Improvements in that technology have led to an even better understanding of air pollutants and the risks they pose to people.
"In my own research, I use mass spectrometry, and if I compare what we can do today with what we did 20 years ago, we can see so many more different pollutants in the air than we used to be able to," de Gouw said.
3. Measurements from space
In the same vein as technological improvements, the ability to measure air pollution from space has also played a big role in the reduction of air pollution in the U.S.
"These days, there are several instruments that are orbiting the globe, and they give us the global distribution of air pollution every day," de Gouw said. "This has been super helpful to get data for areas where we're not measuring on the ground."
4. Cheaper sensors
Cheaper doesn’t mean shoddy here. In this case, it means air quality sensors have become less expensive and are allowing the general public to take measurements from their backyards.
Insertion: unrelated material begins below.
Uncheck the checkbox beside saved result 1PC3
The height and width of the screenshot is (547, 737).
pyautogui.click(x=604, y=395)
According to de Gouw, that data can then be shared with regulators.
"These maps that are really served by data from people are really a great tool to see where, for instance, wildfire smoke is more prevalent," de Gouw said.
5. Catalytic converters and filters
Motor vehicles are one of the largest sources of air pollution, making them ripe for improvements aimed at reducing the number of pollutants they put in the air.
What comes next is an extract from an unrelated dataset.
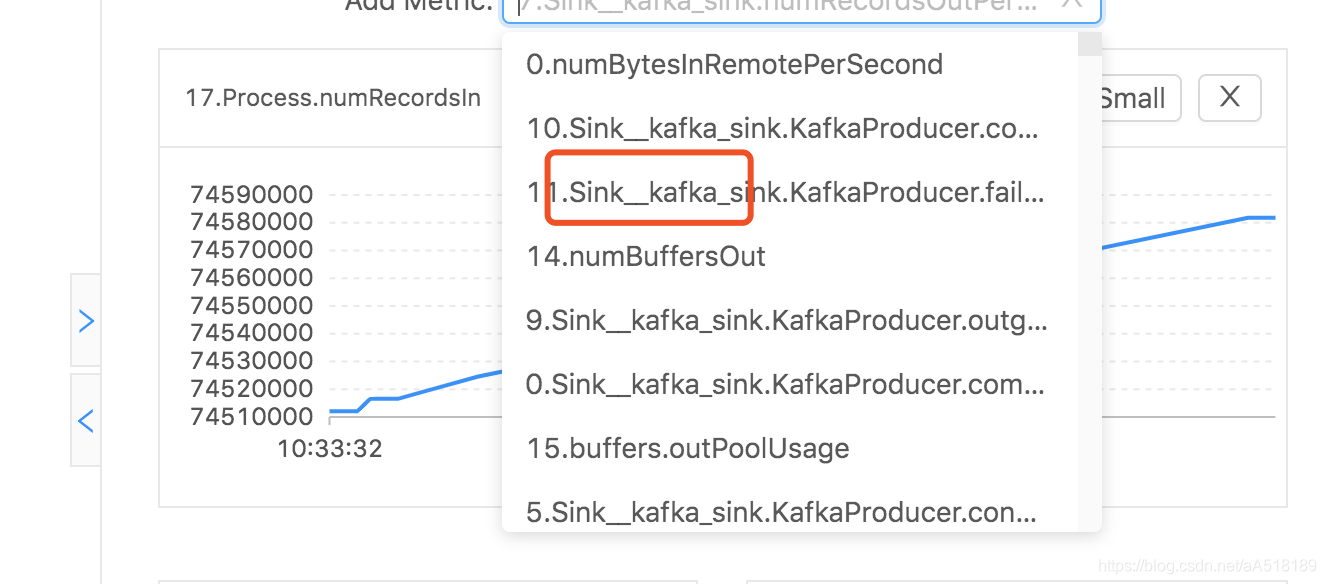Viewport: 1326px width, 584px height.
Task: Choose the 10.Sink__kafka_sink.KafkaProducer.co... metric option
Action: click(x=782, y=128)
"Catalytic converters on motor vehicles, particle filters on diesel trucks, have made a huge difference," de Gouw said. "If it were up to me, I'd give the engineers who developed these catalytic converters the Nobel Prize, because they've really saved a lot of lives worldwide."
Factories are also another huge source of air pollution, which has led to the creation of filters on smokestacks to trap pollutants before they reach the air.
6. Swapping coal for natural gas
According to de Gouw, power plants have made big improvements in the type of fuel that is used to generate electricity.
"Our coal-fired power plants have switched over to natural gas, and that's a much cleaner fuel in terms of air quality," de Gouw said. "That has also made a large difference."